Together, strings began a kind of insistent forward march, more urgent than pugnacious. When they rounded the final corner, they finished with a succinct rallying cry. Audience members, who had fallen to a hush with the announcement of the song, burst into applause.
As they packed up, students vibrated with excitement. Giovanni, who will attend Cooperative Arts & Humanities High School for strings in the fall, said the concert was a perfect way to end his middle school experience at BRAMS. When he steps into a violin lesson or strings rehearsal, “it’s like my happy place,” he said. During the pandemic, he turned to music as a way to cope. Now, he’s excited for high school—where Diaz will be joining him.

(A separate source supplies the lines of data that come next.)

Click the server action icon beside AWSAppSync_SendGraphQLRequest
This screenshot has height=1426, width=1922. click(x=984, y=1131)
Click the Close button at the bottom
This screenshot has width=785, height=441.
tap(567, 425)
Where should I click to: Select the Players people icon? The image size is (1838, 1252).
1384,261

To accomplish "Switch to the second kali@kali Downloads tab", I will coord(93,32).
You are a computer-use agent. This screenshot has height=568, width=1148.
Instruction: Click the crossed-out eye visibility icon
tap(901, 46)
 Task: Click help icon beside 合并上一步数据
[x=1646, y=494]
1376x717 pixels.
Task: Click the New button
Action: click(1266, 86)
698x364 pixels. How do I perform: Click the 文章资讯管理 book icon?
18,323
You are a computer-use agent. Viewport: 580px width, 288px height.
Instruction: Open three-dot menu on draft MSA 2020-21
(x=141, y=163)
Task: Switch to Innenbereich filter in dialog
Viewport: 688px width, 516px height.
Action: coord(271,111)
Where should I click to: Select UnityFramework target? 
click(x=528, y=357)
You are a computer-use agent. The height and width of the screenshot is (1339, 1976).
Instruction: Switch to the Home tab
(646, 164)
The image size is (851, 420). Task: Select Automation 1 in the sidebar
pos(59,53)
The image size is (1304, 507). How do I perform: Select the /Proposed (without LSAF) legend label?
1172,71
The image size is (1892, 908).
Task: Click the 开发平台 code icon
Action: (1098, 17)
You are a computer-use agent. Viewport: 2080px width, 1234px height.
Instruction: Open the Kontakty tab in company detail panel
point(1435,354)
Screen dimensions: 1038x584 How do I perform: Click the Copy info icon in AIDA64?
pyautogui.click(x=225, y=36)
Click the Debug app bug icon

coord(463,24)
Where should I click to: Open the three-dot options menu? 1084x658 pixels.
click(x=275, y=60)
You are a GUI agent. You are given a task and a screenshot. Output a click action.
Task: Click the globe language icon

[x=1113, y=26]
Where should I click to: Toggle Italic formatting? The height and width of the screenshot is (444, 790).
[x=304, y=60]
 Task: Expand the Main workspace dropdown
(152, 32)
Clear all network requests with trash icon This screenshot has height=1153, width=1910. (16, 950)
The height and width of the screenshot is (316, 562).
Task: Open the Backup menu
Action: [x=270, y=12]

Watching the ensemble pack up from a doorway, Crutchfield-McLean declared the day a life-giving success, and the first in a series of youth events that she would like to host at the space going forward. As a small business owner, she said, she often finds herself trying to complete dozens of tasks in a single day. Moments like the concert are a reset. When students played, she gave herself time to pause, listen closely, and ease into the music.
“This was so energizing and heartwarming,” she said. “That’s why I do this. I am a big advocate for uplifting everyone in our community, and specifically our children. I want the community to understand that BLOOM is our community center reimagined.”